A enfermeira Laura Silveira, funcionária do posto de saúde de Sossego, sabe exatamente as consequências dessa demora em construir uma rede de coleta de esgoto e água encanada. No segundo semestre de 2010, o município de 3 157 habitantes teve seis casos de hepatite A, um número alarmante ante a média anual brasileira de 5,4 por 100 000 pessoas. Outro problema comum é a diarreia infantil. Por essas e outras doenças, Sossego tem um Índice de Desenvolvimento Humano entre o da Guiné Equatorial e o de Gana, na África. A falta de infraestrutura tem sido aliviada por programas emergenciais. Desde 2007, 85% da população rural recebe água gratuitamente da Operação Pipa, programa administrado pelo Exército com verba do Ministério da Integração Nacional. Iniciado no governo de Fernando Henrique Cardoso, o programa foi ampliado nos últimos oito anos. São os militares que contratam os “pipeiros”, analisam a qualidade da água e fiscalizam os volumes colocados em cisternas de 754 municípios em estados do Nordeste, em Tocantins e em Minas Gerais.
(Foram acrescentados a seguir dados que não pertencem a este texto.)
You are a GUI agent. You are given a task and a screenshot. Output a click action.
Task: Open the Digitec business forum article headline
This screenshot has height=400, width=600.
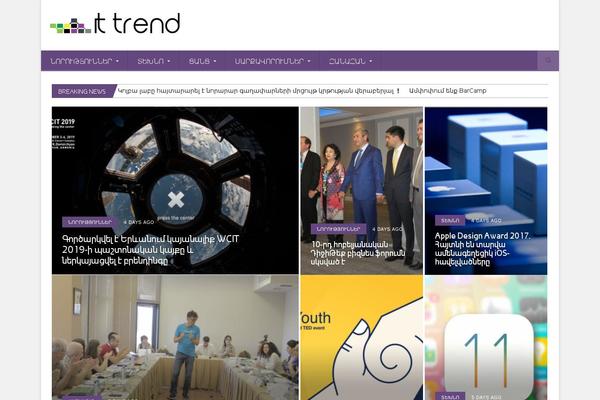point(358,253)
Os números totais da operação são impressionantes. Todo dia, mais de 2 400 caminhões distribuem 31 milhões de litros de água para 2,2 milhões de pessoas por 132 000 quilômetros de estradas. Antes da Operação Pipa e da construção de cisternas, as famílias mais pobres do semiárido eram obrigadas a caminhar horas até os açudes e a improvisar barreiros — fossos feitos na terra para conservar por algum tempo a água da chuva. Hoje, com a distribuição de água, os comerciantes mais bem-sucedidos nessas regiões são, não por coincidência, os proprietários de caminhão-pipa. Em Sossego, eles compõem a elite local e podem se dar ao luxo de contratar, por 15 reais semanais, uma das lavadeiras da cidade — Rosinha Caboré, Teresa dos Santos, Lenira de Chico, “Do Céu” e Carmelita.
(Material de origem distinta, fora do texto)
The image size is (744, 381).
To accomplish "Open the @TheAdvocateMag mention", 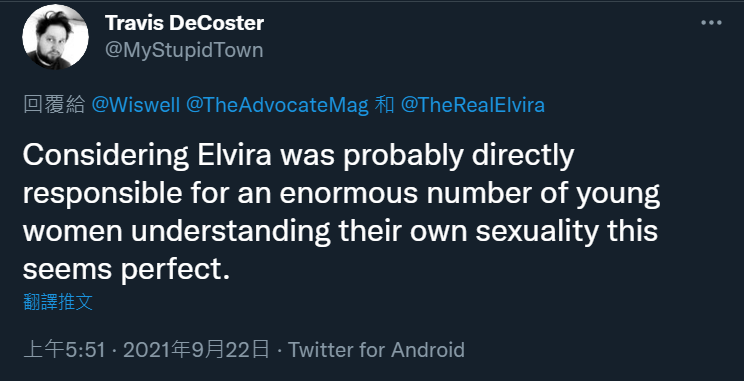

De toda a população da cidade, essas cinco mulheres são as que correm mais risco de perder o trabalho nos próximos meses. A Companhia de Água e Esgoto da Paraíba, que acumula um prejuízo mensal da ordem de 6 milhões de reais, promete levar água encanada à cidade ainda neste ano. Os canos entre a adutora e o centro de Sossego já foram colocados. Falta fazer a rede de distribuição das ruas e acabar a construção do reservatório. As obras estão paradas desde dezembro (o prefeito de Sossego apoiou o candidato derrotado na última eleição), mas os sosseguenses não perderam a esperança. Até nas ruas da área mais pobre da cidade há valetas à espera dos canos.
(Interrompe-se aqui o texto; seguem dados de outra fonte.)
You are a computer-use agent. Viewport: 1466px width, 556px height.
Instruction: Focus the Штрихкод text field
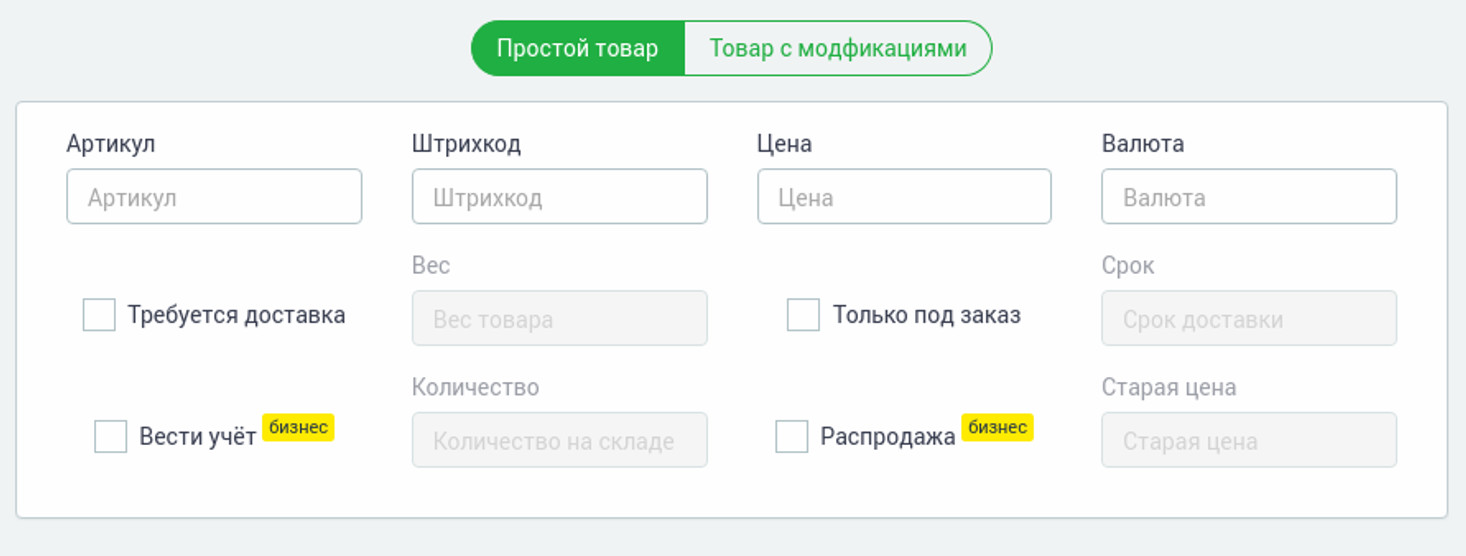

A expectativa pela chegada da água é grande. “Se a obra for realmente concluída, vai ser uma revolução”, diz Genaldo de Souza Pereira, um dos mais combativos vereadores da oposição local. “Será o enterro da política da seca.” Sossego vai continuar sendo uma cidade sem hospital, sem banco, sem hotel, mas finalmente com água encanada na área urbana. Para dona Severina e toda a população da zona rural, onde não estão previstas obras, a vida vai continuar sendo o velho clichê. A água do Exército seguirá sendo usada a conta- gotas. De janeiro a julho, seu Antonio vai plantar milho, feijão e fava. No resto do ano, dona Severina vai continuar “esperando a chuva de Deus”.